Steve Caplin discusses a Japanese theft detection system for shops that is wrong one time in five and the Chinese response to "epidemic" toilet paper theft. Also the computer game that takes place over 8 million years, the world's first 3D-printed heart, Google's trial drone delivery service, steam trains running from Waterloo again and a crowd-funded LCD "window" that displays whatever view you would like.
Steve Caplin on tech going wrong, with the Notre Dame fire, with the BT Tower displaying a Windows 7 error message and with Amazon's five star reviews for unknown brands. Also a bicycle that isn't a bicycle (there's no seat!), a new Helvetica font and the rescue of 500,000 music tracks from MySpace, thanks to a decade-old academic study.
Steve Caplin on the mother and daughter rescued by police use of the What3Words app, speed limiters on cars, wireless charging for electric taxis, French car alcolocks, the meatless Burger King Whopper, the autotune for karaoke singers, the weight of the Milky Way (1.5 trillion solar masses) and contraceptive jewellery.
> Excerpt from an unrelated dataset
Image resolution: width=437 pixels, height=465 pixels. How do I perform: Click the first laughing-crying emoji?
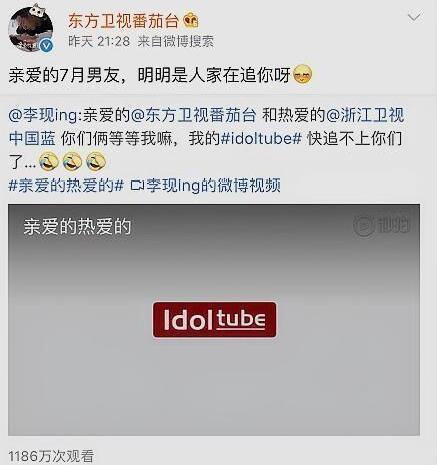point(49,162)
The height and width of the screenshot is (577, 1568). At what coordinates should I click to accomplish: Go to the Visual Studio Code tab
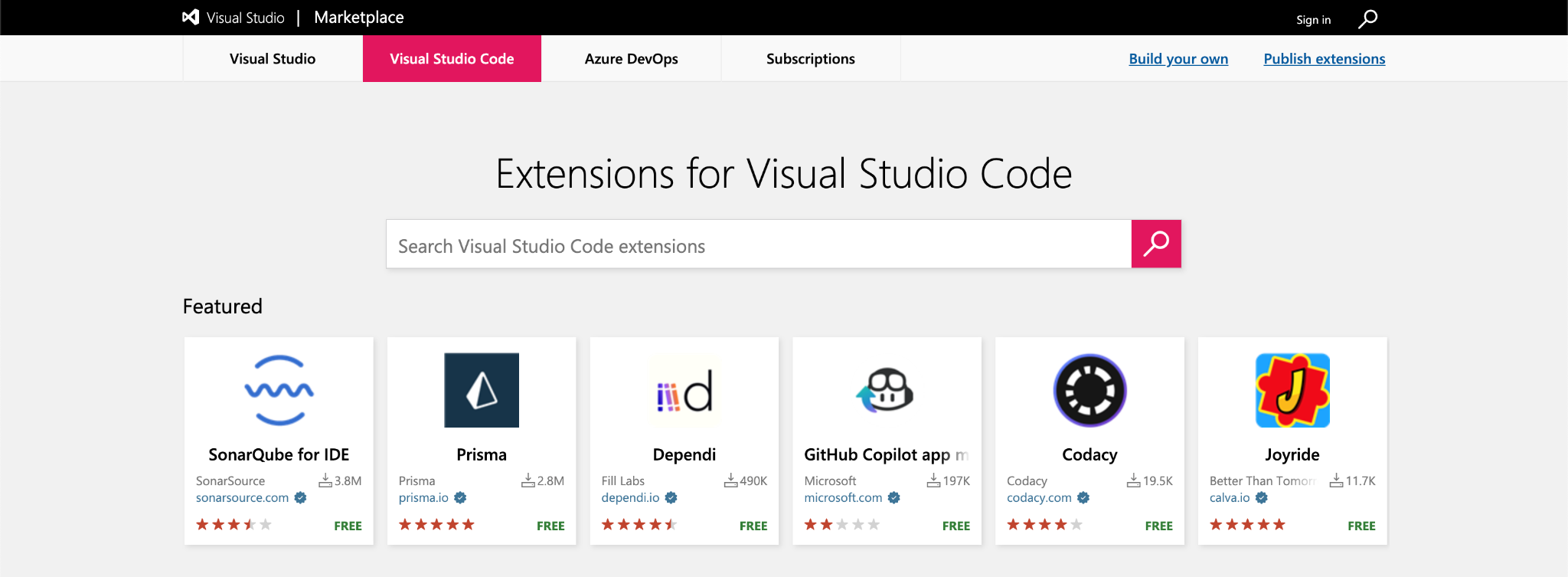click(x=452, y=59)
Steve Caplin takes a look at vending machines in Canary Wharf dispensing short stories, Apple's new credit card, a chance to be the voice of Virgin Trains' talking toilet, a wearable drum kit, less stressed laboratory mice, acoustic metamaterial and an AI system to train violinists.
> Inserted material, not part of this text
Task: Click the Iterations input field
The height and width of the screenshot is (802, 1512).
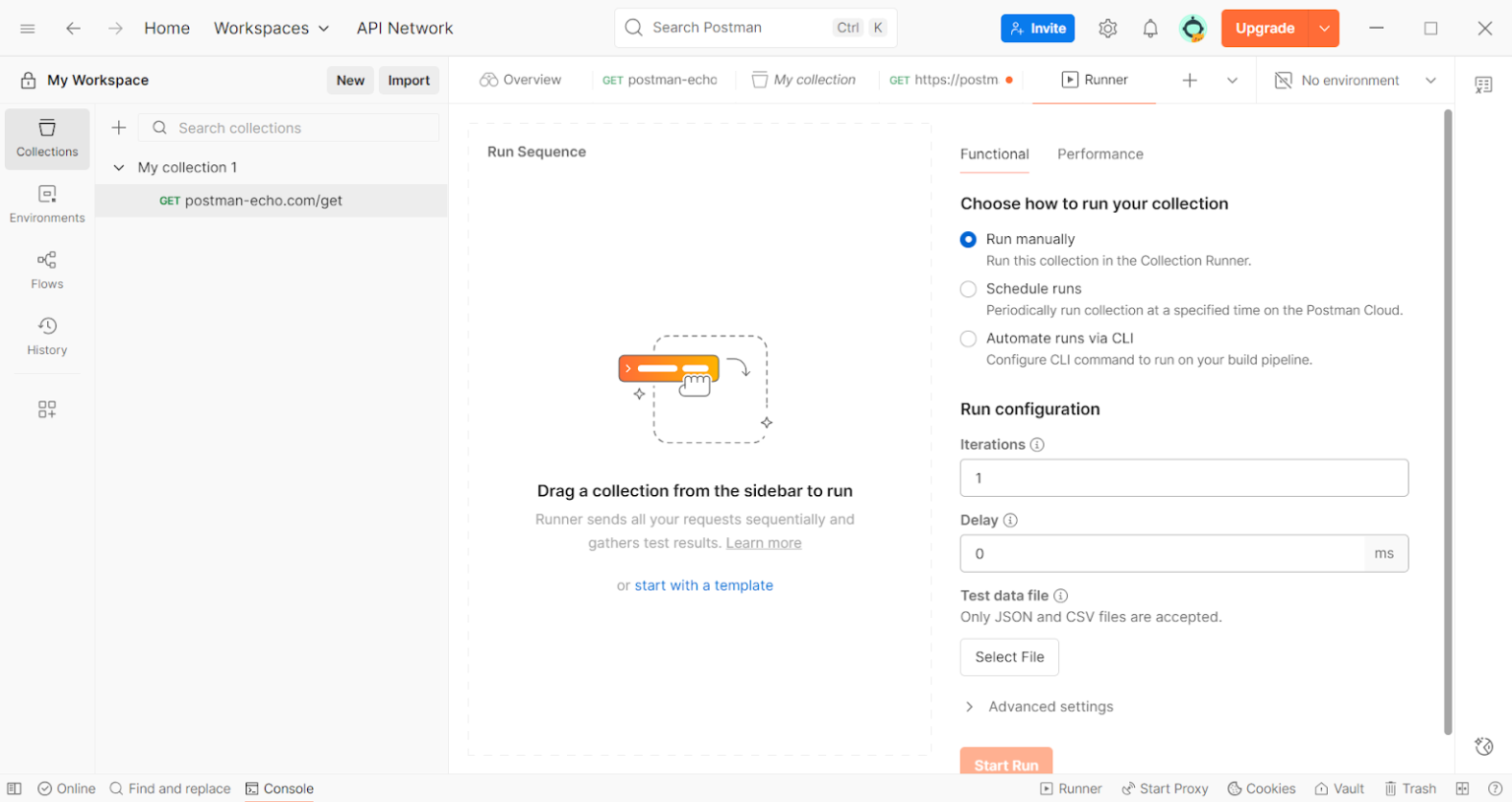Action: 1181,477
Steve Caplin looks forward to contactless cards which have built-in fingerprint scanners. He also tells of a new way to send large files, a computerised landscape artist, a pedal-assisted car that can reach 120mph, how facial recognition can lead to happier pigs, a new mono-wheel scooter, a drone with flapping wings, a Steinway that will let you record yourself and why hipsters and other anti-conformists end up looking the same.
Steve Caplin gets excited by the prospects of Google's new cloud-based gaming platform, to be delivered through the Chrome browser. He also discusses the new Amazon Kindle entry model, the Myspace blunder that will make Myspace even more obscure than it had been before, James Bond's electric car, a bizarre drinks cooler, a cheesemaker that wasn't and what the ONS's inflation basket means for rabbits and smart speakers amongst other things.
Steve Caplin salivates over a jet-powered flying motorbike as well as a 5-seat flying car with massive range and speed - if it works. Shark denticles could help us improve aerodynamics. Citymapper is offering discounted London travel passes. Ikea is to sell pollutant-resistant curtains. There's an exploding Kalashnikov drone, mice that can see in the dark and a camping torch which would make a Swiss Army Knife envious. And Steve explains why using his Swiss Army Knife meant he couldn't use is Swiss Army Knife for some time afterwards!
Steve Caplin looks at a phone that folds, another that has six cameras and one (a weighty one) with batteries that last for weeks. There's an electric 2-seater car with built-in 5G, another electric car that charges 80% in less than 5 minutes. After the ice bucket and mannequin challenge, there's now the cheese challenge. There are self-aware fish and dolls resembling dead partners for the bereaved.
Steve Caplin is impressed that Elon Musk was so horrified by a fake text generator that he refused to allow it to be released. He also examines what happened to the company that enabled oldies to be injected with youngsters' blood. He also majors on a company converting old Minis to run on electricity, a drone-netting grenade and a beautiful-looking system for growing fruit and vegetables indoors.
Steve Caplin looks at Samsung's new phones, including one far more expensive even than Apple's top of the range model. He also laments the loss of a project aiming to send people to Mars, though there's another planning a space station with gravity. For those looking for something new in dating, try an app that matches the contents of your fridges. Or perhaps a peanut butter pump is what you need. Or a cocktail-maker using capsules from coffee machine makers Keurig.